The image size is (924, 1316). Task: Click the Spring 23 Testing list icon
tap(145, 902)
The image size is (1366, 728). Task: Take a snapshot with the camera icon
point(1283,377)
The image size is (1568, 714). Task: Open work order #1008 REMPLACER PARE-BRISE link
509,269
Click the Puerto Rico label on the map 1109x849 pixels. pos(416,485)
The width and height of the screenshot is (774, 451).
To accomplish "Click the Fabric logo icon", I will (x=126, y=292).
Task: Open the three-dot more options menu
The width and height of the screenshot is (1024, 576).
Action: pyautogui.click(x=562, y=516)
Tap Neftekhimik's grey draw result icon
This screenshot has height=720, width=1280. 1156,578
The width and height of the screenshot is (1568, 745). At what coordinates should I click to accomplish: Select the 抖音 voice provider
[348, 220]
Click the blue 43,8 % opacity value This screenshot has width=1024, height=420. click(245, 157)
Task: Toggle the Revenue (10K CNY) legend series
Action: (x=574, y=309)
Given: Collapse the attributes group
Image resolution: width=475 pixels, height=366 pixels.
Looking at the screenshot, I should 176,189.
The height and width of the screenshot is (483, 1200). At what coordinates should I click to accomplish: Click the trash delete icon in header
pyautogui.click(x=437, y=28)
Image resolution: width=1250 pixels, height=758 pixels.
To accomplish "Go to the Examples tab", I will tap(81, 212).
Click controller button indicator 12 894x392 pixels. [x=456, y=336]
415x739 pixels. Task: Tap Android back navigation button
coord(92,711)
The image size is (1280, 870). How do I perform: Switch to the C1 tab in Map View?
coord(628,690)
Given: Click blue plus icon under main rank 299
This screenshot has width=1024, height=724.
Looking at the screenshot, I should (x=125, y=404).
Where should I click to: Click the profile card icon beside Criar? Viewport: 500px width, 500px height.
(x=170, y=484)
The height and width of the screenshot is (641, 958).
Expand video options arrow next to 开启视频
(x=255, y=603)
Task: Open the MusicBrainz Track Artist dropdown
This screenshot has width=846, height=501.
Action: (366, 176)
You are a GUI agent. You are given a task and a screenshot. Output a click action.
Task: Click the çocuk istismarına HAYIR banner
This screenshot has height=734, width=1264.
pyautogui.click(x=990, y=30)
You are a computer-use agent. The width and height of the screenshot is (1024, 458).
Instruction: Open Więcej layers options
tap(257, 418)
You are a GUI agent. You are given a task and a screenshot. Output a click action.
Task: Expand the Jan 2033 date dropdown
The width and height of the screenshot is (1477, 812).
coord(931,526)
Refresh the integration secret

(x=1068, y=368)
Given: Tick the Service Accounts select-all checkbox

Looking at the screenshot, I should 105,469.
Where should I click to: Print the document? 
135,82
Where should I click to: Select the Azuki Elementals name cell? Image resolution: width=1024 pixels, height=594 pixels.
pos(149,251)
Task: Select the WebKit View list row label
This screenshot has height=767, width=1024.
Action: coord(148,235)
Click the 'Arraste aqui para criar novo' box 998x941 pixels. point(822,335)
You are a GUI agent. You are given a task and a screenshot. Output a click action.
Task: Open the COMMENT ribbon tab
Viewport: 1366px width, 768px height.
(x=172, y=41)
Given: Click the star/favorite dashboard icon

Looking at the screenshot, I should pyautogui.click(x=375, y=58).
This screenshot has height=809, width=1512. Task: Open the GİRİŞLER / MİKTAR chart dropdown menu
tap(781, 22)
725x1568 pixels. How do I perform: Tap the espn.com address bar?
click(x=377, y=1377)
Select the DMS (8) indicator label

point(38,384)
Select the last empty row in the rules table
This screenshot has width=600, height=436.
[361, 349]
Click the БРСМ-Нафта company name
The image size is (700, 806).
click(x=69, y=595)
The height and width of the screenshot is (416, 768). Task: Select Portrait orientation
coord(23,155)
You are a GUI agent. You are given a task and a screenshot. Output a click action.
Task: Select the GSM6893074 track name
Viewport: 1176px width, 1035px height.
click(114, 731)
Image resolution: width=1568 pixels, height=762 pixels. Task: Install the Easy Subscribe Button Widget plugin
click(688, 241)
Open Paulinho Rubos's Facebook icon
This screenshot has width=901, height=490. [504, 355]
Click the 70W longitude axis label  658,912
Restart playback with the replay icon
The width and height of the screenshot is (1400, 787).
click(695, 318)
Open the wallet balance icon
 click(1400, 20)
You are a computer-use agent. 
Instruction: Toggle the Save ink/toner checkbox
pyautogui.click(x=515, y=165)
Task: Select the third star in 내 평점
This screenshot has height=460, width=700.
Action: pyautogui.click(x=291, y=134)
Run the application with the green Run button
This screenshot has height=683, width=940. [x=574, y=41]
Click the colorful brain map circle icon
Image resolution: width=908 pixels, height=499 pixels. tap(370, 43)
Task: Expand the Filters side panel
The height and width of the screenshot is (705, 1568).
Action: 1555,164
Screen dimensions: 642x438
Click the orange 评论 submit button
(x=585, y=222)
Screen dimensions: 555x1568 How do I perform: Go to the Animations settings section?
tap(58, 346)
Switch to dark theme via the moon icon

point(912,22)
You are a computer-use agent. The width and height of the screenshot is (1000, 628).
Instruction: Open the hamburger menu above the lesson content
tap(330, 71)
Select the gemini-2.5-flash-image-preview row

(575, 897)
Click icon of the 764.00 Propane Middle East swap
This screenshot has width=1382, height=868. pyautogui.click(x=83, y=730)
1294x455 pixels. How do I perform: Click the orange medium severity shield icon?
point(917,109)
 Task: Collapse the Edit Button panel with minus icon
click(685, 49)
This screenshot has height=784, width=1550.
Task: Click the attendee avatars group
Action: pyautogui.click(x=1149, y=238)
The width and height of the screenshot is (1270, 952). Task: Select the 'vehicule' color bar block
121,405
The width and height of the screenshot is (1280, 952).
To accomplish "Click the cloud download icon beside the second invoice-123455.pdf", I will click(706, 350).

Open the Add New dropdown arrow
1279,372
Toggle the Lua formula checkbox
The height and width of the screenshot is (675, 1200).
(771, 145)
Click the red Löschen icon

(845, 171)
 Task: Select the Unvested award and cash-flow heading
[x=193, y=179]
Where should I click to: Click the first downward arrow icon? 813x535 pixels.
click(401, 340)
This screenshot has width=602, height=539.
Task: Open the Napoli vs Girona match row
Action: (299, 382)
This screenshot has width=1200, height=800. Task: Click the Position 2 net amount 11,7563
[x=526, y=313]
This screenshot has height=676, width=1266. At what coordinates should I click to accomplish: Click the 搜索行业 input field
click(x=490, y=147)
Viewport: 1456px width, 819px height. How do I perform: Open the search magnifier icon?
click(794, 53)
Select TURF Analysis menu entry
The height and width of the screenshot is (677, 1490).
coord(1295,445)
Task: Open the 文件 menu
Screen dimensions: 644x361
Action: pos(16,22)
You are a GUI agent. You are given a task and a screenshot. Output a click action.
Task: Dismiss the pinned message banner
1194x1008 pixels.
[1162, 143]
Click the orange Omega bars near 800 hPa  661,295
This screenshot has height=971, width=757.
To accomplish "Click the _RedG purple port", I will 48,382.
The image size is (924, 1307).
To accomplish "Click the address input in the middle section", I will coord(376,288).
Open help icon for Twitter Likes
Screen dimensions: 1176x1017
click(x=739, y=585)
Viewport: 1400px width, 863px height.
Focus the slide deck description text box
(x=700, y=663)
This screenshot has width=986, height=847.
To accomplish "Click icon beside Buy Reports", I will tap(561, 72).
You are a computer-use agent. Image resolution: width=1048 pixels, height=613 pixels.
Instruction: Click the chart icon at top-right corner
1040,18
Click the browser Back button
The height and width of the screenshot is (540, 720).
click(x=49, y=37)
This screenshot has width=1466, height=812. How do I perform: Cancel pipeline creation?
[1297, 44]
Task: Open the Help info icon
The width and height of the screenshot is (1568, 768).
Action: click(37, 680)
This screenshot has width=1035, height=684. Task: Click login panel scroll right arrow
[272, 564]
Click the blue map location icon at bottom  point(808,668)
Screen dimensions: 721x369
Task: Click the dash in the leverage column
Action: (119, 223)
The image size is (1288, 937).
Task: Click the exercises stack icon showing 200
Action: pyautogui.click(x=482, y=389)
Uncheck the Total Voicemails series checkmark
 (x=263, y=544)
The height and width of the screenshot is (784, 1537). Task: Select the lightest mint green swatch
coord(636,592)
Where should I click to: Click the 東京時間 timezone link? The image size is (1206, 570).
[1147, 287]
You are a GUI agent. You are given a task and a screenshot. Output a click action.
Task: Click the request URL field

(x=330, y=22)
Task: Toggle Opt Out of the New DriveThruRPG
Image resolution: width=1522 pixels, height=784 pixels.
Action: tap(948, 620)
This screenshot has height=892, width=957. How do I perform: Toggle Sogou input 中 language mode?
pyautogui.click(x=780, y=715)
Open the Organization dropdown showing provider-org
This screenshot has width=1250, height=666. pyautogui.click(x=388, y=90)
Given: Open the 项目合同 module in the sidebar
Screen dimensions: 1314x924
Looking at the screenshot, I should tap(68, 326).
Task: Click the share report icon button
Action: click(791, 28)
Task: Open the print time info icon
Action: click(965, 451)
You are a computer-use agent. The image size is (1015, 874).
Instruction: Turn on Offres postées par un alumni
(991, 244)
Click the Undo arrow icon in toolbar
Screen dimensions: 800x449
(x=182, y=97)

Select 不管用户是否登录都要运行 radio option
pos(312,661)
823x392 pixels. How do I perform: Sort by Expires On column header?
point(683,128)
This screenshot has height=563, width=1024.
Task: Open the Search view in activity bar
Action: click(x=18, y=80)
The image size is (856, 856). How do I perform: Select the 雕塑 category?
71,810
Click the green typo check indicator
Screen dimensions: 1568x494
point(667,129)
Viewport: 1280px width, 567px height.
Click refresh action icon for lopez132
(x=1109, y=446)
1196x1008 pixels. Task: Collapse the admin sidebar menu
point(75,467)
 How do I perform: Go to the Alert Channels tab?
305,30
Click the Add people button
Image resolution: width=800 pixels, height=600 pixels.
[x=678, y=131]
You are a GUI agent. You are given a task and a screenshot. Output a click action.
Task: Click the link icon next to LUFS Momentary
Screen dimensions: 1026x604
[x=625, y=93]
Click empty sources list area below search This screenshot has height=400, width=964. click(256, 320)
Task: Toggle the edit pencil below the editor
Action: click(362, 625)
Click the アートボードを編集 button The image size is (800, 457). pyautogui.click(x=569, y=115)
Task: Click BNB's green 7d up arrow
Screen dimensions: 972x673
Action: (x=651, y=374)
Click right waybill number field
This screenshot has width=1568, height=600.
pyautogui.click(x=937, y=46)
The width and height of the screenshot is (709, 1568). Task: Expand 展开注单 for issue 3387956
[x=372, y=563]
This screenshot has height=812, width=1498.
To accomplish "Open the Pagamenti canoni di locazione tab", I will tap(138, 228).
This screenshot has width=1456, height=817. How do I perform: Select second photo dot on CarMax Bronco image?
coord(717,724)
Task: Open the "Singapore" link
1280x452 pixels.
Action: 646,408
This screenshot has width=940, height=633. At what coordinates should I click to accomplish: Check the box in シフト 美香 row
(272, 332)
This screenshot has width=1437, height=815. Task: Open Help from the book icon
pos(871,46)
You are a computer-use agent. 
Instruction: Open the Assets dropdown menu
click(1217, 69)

****

TASK STATEMENT: A single number is the whole answer: please count how many lines of the records above include the string "banner".

EXERCISE OUTPUT: 2